__Task goal__. Copy the items word for word, beginning with the first line and continuing through the line that contains "(1356, 890). pos(912,263)".

----

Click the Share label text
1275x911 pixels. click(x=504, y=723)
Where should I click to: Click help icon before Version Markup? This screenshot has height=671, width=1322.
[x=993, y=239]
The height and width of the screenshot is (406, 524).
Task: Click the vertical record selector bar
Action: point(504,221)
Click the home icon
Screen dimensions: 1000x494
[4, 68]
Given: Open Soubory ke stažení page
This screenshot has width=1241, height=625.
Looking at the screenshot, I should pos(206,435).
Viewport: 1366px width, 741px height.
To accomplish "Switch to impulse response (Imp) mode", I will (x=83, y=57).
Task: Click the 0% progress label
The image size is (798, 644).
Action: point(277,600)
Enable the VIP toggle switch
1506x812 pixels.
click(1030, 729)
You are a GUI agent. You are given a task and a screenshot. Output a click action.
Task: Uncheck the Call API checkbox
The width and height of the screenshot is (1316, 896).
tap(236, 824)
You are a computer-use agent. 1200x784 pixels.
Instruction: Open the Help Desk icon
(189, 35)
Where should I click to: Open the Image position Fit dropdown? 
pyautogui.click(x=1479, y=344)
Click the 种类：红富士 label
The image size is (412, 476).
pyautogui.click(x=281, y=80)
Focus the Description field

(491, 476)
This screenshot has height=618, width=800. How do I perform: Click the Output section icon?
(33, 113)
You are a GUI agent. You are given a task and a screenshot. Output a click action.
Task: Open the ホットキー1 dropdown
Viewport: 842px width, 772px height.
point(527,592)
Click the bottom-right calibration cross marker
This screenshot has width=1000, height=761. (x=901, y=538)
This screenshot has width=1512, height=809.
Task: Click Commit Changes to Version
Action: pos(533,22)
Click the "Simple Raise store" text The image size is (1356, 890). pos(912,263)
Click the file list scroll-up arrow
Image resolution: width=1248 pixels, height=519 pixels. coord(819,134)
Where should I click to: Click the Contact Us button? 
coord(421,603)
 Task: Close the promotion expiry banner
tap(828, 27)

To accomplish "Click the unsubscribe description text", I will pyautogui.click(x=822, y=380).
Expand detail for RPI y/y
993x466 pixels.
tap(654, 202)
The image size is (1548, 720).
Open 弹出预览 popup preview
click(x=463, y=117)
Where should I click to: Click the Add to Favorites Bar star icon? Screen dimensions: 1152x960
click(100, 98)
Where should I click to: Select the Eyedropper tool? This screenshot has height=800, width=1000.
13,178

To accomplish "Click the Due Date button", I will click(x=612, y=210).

----

__Task answer__.
Click the Share label text
1275x911 pixels. click(x=504, y=723)
Where should I click to: Click help icon before Version Markup? This screenshot has height=671, width=1322.
[x=993, y=239]
The height and width of the screenshot is (406, 524).
Task: Click the vertical record selector bar
Action: point(504,221)
Click the home icon
Screen dimensions: 1000x494
[4, 68]
Given: Open Soubory ke stažení page
This screenshot has width=1241, height=625.
Looking at the screenshot, I should pos(206,435).
Viewport: 1366px width, 741px height.
To accomplish "Switch to impulse response (Imp) mode", I will (x=83, y=57).
Task: Click the 0% progress label
The image size is (798, 644).
Action: point(277,600)
Enable the VIP toggle switch
1506x812 pixels.
click(1030, 729)
You are a GUI agent. You are given a task and a screenshot. Output a click action.
Task: Uncheck the Call API checkbox
The width and height of the screenshot is (1316, 896).
tap(236, 824)
You are a computer-use agent. 1200x784 pixels.
Instruction: Open the Help Desk icon
(189, 35)
Where should I click to: Open the Image position Fit dropdown? 
pyautogui.click(x=1479, y=344)
Click the 种类：红富士 label
The image size is (412, 476).
pyautogui.click(x=281, y=80)
Focus the Description field

(491, 476)
This screenshot has height=618, width=800. How do I perform: Click the Output section icon?
(33, 113)
You are a GUI agent. You are given a task and a screenshot. Output a click action.
Task: Open the ホットキー1 dropdown
Viewport: 842px width, 772px height.
point(527,592)
Click the bottom-right calibration cross marker
This screenshot has width=1000, height=761. (x=901, y=538)
This screenshot has width=1512, height=809.
Task: Click Commit Changes to Version
Action: pos(533,22)
Click the "Simple Raise store" text The image size is (1356, 890). pos(912,263)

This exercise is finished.